On the technical side, more extensive use of enterprise data warehousing, cloud computing and EHRs (which were only at 67 percent adoption nationwide in 2016 , per data from Practice Fusion) can shore up the IT systems that store and retrieve data. Finance departments also can benefit from access to more advanced IT infrastructure. For specific populations, they gain the ability to granularly compare financial and clinical performance to the terms set down in contracts with value-minded institutions, such as accountable care organizations.
On the procedural side, strategies such as population health management (PHM) can be effective. For example, a PHM initiative might identify individual patients for sustained monitoring to refine and improve outcomes, perhaps through avenues such as patient-centered medical homes that facilitate highly coordinated care. The precise clinical tracking of a PHM is similar to the technical sophistication that medical billing systems must have to keep pace with VBR accounts.

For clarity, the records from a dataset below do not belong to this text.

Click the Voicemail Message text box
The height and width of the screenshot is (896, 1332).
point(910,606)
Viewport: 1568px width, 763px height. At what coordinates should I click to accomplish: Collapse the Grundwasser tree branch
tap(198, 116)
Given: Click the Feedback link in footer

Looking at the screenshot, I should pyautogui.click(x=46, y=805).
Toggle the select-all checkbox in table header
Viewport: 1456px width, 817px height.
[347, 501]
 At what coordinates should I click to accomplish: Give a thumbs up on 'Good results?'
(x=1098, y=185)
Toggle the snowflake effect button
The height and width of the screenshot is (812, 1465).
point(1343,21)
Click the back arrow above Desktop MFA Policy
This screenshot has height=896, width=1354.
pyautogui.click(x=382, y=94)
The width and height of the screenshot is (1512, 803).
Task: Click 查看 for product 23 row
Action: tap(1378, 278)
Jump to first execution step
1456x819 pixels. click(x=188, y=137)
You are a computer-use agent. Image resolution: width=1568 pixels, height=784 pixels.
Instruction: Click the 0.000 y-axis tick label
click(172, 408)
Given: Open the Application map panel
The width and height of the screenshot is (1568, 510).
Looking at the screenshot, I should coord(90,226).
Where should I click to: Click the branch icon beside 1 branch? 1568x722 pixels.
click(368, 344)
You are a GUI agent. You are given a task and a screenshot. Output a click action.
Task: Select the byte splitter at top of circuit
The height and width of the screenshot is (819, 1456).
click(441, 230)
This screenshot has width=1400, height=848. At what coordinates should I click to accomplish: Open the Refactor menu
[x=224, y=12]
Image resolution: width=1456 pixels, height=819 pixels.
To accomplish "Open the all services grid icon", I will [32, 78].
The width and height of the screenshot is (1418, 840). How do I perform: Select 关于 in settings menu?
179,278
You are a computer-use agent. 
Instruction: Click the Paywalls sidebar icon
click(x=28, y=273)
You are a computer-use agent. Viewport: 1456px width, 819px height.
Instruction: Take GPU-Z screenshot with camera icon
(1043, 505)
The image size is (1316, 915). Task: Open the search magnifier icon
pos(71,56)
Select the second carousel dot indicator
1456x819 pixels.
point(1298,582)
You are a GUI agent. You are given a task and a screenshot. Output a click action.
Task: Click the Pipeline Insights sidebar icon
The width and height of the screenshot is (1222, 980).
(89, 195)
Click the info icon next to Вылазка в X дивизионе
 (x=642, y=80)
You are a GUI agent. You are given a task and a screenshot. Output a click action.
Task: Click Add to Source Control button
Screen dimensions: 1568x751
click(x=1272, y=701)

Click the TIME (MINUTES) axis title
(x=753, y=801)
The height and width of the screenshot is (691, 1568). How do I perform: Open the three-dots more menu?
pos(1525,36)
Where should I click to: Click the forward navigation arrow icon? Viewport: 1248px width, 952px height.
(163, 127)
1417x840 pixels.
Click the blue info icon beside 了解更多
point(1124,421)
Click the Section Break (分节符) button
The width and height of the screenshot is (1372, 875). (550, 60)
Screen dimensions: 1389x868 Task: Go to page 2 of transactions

Encouraging Physician and Patient Engagement for Value-based Care
For VBR to succeed, both doctors and patients must buy into the concept. This may prove challenging, given that 65 percent of patients in a CDW survey expressed some frustration in engaging with their various health providers , and physicians themselves may be wary of the financial risks associated with value-based care.
Healthcare organizations will need to strike a balance between easier engagement for patients and suitable incentives for providers. Some of the possibilities include pay for performance (P4P), bundled payments, a bigger role for physicians in designing and assessing quality improvement initiatives, deeper collaboration with patients and utilization review.
P4P is akin to an on-ramp from FFS to VBR, since it is technically still FFS but puts a small portion of payments at stake for improving performance. Quality standards are clearly defined and agreed-upon by doctors, hospitals and insurers. The input from physicians can also prove useful for quality improvement.
Quality improvement initiatives
Using up-to-date clinical data, doctors can spearhead efforts to discover and review average length of stay for patients or perform analysis on common, expensive procedures such as hip replacements. These efforts can help align medical practices with the efficiency expected by bundled payments models, which combine all payments for episodes-of-care into one to encourage quality.
Patient collaboration and utilization review
Providers can also offer input on projects such as patient portals and shared decision-making (with patients) on end-of-life care and risky treatments, to foster greater engagement on both sides. Utilization review (UR), conducted by nurses and physicians, is an invaluable resource throughout this process.
UR helps multiple stakeholders hone in on the most useful and cost-effective treatments so that every patient gets the highest quality care he or she needs, whether the system in question is FFS or VBR. The transition to value-based care models has been incremental so far, but through the combination of technical, procedural and cultural changes discussed here, the healthcare system may see value-based care take over.